First off, don’t freak out. Expect change and be prepared to embrace it. It’s an inevitable part of the process, but how you handle it is key.
Jump on a call with the customer and sales person. Make sure the customer has a good understanding of the current roadmap and expectations to which you are trying to adhere.
- Is what the customer wants a must-have requirement?
- Is this the first time you have heard of this issue, or does it already exist on the roadmap in a future phase?
- What’s the impact of the change? Loop in a development lead to get an idea of potential issues this feature may cause.
- What’s the increased cost? How long would this delay the first phase roll out?
- Verify the issue with another prospective customer. Is the derailment worth it?
And this is why they call the product owner the “single wringable neck”.
Humble – Be a servant leader
Hopefully you are surrounded by a culture of people that typically implores being a servant leader as a way of doing business and life in general. When developing something new and nebulous, it’s sometimes exciting but it’s also nerve racking and uncomfortable to those involved or who have a vested interest in the product’s success.
Communicate and fill the gaps
Major players should be looped in and on the same page throughout the process. If you see a gap or feel something needs to be done, do it yourself or work with the right party to get it done. Surface issues or misunderstandings immediately. Don’t let things fester or go unexplained.
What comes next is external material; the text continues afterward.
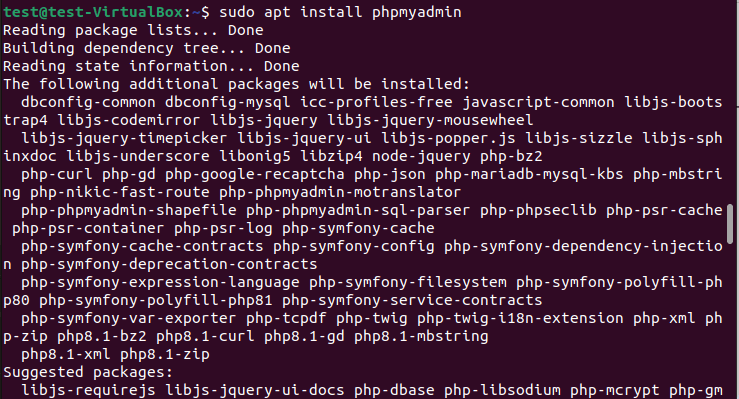
Task: Click the php-phpmyadmin-motranslator package name
Action: click(340, 192)
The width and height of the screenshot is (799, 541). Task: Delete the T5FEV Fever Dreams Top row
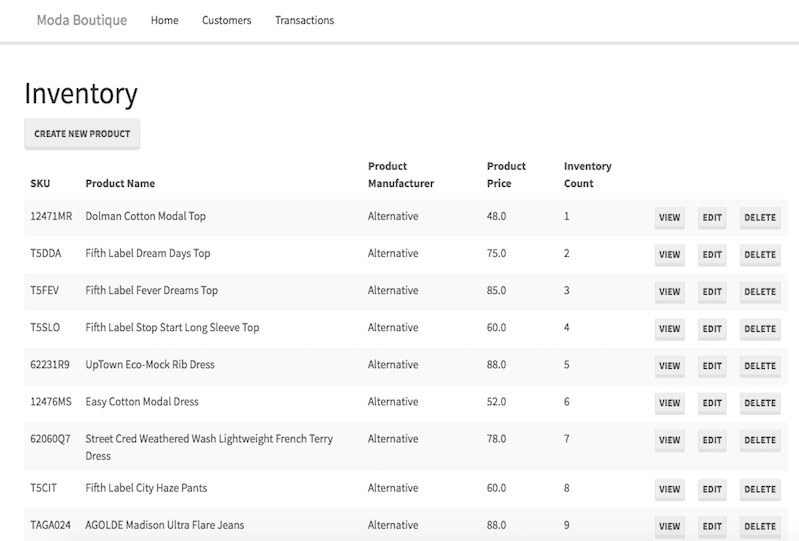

Don’t make an ASS out of U and ME (Assume)
Team members should humble themselves to whatever the team and the project need. This is not one person’s job. And “team” doesn’t mean only the team doing software development.
You’ve done it. You’ve finished your MVP. How do you know when it’s successful? How do you truly know why? How do you know if it bombed? Why would you guess so many MVP candidates miss the mark?
To name a few culprits: overbuilding, overcomplicating, distraction and not enough strategic focus, and improper planning at the beginning.
While I can’t guarantee success by following my “CATCH” phrase, I can tell you that these principles have worked. With that said, I have also experienced my own share of failures where products released to market were pulled out after a year or two and even completely rewritten.
There isn’t a perfect prescription for creating a successful MVP. Having an agile mindset to remain focused on delivering continued value and constantly evaluating when to pivot in response to an ever-changing market will be vital to keep any product going. Cultures actively embracing servant leadership and the discipline to resist distractions will also help ensure the long-term viability of any product.